Biologists at that time knew that white blood cells were part of the human immune system, but they incorrectly thought that such cells simply transported material throughout the body, aiding in the spread of infections organisms. Metchnikoff showed that white blood cells actually have a protective function.
Studying transparent starfish larvae, he observed that certain cells surround, engulf, and destroy foreign substances. He noted similarities between the action of these cells and that of the white blood cells present in inflamed areas of human infections. He theorized that the starfish cells and the white blood cells, both of which he named phagocytes (“celleaters”), are derived during development from the same embryonic cell layer and perform the same function. He concluded that phagocytes clear the body of disease causing organisms.

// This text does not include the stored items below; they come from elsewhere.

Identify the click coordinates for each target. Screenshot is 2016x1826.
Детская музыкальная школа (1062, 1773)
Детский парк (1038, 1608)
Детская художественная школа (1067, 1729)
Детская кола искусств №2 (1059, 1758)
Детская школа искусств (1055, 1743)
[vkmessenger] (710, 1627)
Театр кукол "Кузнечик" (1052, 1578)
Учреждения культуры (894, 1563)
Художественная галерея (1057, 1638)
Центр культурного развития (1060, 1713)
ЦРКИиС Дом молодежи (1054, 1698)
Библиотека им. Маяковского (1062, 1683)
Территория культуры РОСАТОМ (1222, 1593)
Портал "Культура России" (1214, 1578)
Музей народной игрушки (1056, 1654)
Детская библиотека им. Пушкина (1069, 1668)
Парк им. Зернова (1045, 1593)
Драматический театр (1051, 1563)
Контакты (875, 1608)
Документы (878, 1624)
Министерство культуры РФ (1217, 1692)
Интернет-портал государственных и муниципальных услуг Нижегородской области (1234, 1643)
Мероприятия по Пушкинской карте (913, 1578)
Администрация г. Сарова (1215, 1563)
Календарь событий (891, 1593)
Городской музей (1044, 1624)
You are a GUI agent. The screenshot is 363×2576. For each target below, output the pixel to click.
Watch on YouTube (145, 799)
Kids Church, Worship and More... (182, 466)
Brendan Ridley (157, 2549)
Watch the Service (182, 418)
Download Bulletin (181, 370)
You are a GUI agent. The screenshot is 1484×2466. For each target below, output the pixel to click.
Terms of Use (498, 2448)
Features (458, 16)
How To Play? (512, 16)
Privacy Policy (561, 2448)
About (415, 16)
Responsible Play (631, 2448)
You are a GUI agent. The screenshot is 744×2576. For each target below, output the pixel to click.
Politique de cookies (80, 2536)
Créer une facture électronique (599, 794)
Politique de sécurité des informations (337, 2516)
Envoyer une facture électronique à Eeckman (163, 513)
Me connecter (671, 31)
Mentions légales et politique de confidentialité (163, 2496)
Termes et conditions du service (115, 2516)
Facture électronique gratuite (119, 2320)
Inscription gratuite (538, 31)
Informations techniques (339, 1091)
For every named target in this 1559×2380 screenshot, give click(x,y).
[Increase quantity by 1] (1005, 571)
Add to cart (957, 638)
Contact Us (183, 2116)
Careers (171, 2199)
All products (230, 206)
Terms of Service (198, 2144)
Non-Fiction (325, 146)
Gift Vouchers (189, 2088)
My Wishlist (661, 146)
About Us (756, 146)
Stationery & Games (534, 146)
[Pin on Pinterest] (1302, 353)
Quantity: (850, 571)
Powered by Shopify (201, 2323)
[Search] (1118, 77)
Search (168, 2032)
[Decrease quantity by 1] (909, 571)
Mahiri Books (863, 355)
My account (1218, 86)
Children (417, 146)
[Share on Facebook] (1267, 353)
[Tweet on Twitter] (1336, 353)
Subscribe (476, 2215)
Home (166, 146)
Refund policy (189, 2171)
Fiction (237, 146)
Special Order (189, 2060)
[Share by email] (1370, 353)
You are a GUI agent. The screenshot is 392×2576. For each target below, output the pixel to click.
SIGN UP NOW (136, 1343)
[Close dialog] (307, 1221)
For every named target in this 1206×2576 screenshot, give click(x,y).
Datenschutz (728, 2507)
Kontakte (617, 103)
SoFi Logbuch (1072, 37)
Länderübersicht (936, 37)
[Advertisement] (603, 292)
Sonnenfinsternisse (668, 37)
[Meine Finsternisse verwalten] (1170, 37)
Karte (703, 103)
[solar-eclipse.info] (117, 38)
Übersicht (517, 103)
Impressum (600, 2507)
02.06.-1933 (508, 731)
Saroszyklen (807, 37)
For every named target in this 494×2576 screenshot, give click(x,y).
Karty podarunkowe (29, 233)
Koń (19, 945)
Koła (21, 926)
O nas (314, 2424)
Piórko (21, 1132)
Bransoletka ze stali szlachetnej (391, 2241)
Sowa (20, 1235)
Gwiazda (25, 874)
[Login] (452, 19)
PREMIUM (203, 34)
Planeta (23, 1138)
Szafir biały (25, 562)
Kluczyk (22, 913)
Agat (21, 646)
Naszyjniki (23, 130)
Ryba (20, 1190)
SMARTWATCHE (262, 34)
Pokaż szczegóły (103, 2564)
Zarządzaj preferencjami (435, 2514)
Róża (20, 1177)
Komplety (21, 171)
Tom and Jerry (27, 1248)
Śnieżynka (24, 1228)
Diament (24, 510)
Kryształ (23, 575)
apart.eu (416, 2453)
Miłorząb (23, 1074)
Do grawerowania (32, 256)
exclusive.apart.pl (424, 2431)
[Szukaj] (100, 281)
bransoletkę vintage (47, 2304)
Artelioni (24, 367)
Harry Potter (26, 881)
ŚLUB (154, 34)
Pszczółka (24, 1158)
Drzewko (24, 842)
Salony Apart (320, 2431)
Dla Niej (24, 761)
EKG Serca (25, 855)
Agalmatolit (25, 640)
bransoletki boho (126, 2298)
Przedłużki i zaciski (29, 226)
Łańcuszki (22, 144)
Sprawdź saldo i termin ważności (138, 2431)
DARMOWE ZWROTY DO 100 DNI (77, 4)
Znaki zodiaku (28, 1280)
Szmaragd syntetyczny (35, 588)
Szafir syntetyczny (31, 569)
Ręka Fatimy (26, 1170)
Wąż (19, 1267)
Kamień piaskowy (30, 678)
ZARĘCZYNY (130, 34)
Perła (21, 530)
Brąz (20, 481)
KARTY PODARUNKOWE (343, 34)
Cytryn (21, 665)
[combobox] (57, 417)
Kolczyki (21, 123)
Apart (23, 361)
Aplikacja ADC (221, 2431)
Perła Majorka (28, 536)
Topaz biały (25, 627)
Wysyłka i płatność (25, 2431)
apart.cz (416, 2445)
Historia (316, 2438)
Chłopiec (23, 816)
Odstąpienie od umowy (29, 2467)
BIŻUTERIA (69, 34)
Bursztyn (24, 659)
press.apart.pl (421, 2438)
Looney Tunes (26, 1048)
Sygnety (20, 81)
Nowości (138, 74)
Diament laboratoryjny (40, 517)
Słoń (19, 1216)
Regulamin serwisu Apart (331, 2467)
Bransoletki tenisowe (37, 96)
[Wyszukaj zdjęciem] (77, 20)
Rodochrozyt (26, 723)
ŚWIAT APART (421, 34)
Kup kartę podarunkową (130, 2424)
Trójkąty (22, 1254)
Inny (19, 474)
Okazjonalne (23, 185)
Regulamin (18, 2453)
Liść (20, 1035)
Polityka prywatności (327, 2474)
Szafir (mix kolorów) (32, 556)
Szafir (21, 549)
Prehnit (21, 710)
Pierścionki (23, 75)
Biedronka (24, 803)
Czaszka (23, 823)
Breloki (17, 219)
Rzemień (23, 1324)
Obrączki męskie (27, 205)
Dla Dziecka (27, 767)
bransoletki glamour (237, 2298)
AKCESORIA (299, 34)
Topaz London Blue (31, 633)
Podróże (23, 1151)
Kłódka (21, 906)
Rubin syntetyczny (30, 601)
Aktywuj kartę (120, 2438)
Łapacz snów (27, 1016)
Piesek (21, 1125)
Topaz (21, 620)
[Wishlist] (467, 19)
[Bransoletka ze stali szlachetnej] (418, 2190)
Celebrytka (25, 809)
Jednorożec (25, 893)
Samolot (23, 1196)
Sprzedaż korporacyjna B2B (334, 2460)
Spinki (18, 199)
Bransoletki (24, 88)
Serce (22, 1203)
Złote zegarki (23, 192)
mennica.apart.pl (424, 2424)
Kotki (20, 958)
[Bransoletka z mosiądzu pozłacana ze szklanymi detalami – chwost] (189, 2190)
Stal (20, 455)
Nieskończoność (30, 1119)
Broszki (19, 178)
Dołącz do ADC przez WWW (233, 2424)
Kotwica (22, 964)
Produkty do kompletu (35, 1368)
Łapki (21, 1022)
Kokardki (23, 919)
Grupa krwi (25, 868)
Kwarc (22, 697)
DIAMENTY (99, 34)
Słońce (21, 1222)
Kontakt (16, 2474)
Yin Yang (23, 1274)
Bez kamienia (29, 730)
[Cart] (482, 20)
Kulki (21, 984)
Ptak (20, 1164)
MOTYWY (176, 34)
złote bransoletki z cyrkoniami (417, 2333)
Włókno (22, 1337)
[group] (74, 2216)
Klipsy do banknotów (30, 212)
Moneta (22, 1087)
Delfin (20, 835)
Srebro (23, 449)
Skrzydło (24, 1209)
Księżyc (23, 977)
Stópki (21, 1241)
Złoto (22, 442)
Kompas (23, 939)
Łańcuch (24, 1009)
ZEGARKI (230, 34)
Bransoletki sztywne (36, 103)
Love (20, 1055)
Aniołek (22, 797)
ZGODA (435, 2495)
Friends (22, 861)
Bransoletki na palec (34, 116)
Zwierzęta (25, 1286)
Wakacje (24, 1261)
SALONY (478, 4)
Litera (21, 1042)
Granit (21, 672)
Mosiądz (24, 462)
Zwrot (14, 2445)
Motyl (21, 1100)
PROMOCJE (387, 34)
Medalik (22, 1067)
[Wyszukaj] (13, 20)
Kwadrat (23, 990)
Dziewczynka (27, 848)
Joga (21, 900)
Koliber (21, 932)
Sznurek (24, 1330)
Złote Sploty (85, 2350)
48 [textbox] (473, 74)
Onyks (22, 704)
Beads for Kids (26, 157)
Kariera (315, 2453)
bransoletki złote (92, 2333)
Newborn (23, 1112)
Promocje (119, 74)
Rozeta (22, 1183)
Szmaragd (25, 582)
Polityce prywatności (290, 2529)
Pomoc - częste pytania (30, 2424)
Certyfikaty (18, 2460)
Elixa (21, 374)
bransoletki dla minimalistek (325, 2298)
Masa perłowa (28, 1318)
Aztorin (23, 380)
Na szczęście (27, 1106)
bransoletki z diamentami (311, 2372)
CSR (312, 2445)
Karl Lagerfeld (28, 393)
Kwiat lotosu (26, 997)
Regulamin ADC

It is now known that phagocytosis, the ingestion of foreign particles by phagocytes, is the body’s second line of defense against infections. Phagocytes attack unwelcome organisms and other substances that bypass the body’s external defenses, such as skin and secretions from mucous membranes.
Metchnikoff continued to study phagocytes in animals as the director of the Bacteriological Institute at Odessa. Attacked by the press for his lack of medical training, he moved to Paris in 1888 to accept a post in a new laboratory at the Pasteur Institute, where he worked until his death on July 15, 1916.
In 1908, Metchnikoff received the Nobel Prize for Physiology or Medicine (jointly with PAUL EHRLICH, who conducted independent immunological research) for his contributions to immunology. In his later years he became interested in the effects of diet on health and aging and advocated the consumption of lactic acid producing bacterial cultures, such as those present in yogurt.
Élie Metchnikoff‘s Legacy
Metchnikoff’s assumptions about phagocytes formed the basis of further immunological research, which led to the modern understanding of the body’s immune system.
Metchnikoff joined the scientific community just as the study of immunity was emerging as a distinct discipline within biology. Immunology developed through a convergence of microbiology, pathology, and embryology. Scientists had shown that pathogenic organisms cause disease and that inflammation occurs at sites of infection. Metchnikoff’s identification of phagocytes revealed the basic mechanism of the immune response and allowed directed investigations of the immune system to continue.
The theory of phagocytosis was unique in suggesting that the body mounts an active response to invaders and is capable of internal reparative processes. The body had previously been viewed as relatively passive, easily succumbing to external impacts.
Metchnikoff inspired other researchers to explore immunology. One of his students at the Pasteur Institute, Jules Bordet, went on to discover the first of the nine existing “complements,” enzyme systems that are responsible for the destruction of a distinct group of pathogens.
Human immunity, including action of Tcells, is much more complex than Metchnikoff and his students imagined. The search for comprehensive understanding of the body’s natural defenses has continued throughout the twentieth century, revealing the physiological, chemical, and genetic factors involved; however, details are still clouded enough to maintain active debates concerning the interpretation of immunological studies. Metchnikoff’s version, correct in its basic concepts of immune function, still inspires researchers and medical practitioners.